**Stored items**
-- -- --

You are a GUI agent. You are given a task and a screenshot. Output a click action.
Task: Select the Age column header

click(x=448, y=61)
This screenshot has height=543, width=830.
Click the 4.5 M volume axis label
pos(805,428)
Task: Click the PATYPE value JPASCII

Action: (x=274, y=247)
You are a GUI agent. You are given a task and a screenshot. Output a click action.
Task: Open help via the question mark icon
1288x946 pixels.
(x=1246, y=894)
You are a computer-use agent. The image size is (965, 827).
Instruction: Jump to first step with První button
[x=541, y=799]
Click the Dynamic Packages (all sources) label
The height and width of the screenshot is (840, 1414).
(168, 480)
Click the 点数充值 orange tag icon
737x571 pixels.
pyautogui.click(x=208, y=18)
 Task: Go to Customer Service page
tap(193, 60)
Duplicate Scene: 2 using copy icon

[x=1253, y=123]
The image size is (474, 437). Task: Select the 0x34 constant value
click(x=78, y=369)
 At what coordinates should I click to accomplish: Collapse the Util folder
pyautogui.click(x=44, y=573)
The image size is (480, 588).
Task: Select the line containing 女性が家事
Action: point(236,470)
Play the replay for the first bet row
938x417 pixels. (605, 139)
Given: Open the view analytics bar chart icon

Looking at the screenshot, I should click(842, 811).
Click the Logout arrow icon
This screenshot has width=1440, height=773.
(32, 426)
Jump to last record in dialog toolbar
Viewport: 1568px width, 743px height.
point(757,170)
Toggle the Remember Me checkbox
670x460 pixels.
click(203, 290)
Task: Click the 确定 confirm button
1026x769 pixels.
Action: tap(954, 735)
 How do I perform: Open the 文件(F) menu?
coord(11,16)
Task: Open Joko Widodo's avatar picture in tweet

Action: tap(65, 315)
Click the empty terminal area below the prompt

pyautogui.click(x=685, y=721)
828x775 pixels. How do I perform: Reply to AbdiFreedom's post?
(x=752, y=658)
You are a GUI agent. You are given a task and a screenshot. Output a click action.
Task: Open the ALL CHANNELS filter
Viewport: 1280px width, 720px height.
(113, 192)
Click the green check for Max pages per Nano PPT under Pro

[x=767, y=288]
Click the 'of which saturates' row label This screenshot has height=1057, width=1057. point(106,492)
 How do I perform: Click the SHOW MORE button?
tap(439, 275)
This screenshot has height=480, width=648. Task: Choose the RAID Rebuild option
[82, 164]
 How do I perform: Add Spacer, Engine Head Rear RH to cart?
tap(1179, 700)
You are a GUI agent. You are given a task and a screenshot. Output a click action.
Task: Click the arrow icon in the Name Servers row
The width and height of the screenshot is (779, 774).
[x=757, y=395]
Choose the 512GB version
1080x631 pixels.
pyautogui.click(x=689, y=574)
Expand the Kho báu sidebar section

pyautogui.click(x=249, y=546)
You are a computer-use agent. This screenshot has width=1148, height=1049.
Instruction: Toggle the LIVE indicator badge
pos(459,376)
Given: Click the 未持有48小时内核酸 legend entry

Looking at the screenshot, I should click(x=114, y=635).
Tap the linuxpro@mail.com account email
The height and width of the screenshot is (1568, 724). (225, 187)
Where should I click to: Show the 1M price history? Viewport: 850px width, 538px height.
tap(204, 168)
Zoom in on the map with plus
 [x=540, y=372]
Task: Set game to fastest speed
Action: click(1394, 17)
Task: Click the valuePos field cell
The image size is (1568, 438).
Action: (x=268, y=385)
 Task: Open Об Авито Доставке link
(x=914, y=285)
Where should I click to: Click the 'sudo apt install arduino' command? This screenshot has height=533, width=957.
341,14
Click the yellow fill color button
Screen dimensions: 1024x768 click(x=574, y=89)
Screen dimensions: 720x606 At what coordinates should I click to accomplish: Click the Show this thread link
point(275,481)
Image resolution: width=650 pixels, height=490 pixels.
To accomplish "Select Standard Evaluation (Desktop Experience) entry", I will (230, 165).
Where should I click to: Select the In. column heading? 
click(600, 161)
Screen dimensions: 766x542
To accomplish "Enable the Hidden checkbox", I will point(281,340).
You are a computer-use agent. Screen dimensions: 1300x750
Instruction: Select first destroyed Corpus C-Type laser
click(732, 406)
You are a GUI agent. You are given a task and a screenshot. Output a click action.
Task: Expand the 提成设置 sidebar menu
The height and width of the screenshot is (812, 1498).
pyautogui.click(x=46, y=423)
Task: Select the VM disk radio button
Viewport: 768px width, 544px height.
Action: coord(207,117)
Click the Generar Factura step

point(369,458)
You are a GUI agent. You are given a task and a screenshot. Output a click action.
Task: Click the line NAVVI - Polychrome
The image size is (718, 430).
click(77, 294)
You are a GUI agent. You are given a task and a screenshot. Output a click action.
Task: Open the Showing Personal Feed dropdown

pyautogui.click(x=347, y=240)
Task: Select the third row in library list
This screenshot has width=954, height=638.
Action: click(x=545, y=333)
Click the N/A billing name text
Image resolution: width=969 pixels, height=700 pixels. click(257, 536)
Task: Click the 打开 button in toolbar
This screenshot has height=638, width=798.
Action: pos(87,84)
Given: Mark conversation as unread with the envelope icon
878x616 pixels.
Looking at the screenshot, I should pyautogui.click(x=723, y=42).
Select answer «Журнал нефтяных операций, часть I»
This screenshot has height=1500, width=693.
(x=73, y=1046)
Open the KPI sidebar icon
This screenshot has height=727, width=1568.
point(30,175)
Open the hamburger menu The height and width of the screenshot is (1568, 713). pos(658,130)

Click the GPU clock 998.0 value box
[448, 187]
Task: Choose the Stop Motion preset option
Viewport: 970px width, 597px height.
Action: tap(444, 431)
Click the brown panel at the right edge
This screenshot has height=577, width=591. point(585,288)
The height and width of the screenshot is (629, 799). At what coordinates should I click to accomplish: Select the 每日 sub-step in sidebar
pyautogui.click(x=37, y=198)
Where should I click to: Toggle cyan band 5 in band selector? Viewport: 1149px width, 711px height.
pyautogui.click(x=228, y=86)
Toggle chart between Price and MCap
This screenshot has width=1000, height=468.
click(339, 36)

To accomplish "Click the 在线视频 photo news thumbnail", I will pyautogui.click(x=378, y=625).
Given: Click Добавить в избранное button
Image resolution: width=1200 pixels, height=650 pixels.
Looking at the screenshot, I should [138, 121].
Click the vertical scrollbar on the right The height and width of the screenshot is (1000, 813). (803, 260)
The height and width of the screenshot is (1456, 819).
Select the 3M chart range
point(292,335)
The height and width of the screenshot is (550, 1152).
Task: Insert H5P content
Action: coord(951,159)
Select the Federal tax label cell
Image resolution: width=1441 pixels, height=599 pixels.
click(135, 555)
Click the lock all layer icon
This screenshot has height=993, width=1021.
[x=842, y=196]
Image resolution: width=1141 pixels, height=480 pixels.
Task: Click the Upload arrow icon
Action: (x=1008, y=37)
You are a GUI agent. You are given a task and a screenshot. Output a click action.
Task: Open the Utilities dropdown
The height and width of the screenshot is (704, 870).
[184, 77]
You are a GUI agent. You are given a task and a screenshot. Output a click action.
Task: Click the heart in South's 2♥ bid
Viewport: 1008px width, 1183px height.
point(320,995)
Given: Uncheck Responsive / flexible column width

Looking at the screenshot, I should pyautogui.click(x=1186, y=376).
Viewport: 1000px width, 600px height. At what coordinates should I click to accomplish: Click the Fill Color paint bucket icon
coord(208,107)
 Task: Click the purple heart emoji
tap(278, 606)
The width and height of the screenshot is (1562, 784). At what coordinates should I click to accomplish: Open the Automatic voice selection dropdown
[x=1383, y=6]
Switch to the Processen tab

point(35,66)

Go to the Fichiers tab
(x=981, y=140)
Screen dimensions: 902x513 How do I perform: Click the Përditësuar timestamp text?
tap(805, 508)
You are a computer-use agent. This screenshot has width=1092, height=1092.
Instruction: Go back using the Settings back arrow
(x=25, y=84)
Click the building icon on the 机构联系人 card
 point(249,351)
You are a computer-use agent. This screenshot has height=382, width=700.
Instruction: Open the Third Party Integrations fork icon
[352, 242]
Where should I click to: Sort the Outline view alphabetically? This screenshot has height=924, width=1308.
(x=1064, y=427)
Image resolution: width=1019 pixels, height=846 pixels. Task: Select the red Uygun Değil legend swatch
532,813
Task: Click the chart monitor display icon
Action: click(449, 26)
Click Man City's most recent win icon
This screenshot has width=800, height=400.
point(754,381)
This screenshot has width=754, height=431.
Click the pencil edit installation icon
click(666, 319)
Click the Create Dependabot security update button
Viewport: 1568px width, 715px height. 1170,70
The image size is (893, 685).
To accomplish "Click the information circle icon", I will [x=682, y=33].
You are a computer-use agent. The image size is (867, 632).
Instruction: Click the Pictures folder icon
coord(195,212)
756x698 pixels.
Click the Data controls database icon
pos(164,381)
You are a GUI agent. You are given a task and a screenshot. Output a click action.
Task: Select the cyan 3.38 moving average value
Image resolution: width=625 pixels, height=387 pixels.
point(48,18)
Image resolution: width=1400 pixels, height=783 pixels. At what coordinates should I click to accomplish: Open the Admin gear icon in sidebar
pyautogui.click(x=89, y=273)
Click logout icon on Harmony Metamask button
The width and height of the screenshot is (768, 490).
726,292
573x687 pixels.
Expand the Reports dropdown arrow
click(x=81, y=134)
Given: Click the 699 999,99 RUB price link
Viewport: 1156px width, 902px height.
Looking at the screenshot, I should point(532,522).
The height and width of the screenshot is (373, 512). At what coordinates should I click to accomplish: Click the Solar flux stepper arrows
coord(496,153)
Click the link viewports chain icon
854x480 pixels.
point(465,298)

-- -- --

**WHAT YOU HAVE TO DO**
Give an exact copy of the lines from the one with "Click the link viewports chain icon" through the end of the entries, both ends included.

**EXPECTED OUTPUT**
Click the link viewports chain icon
854x480 pixels.
point(465,298)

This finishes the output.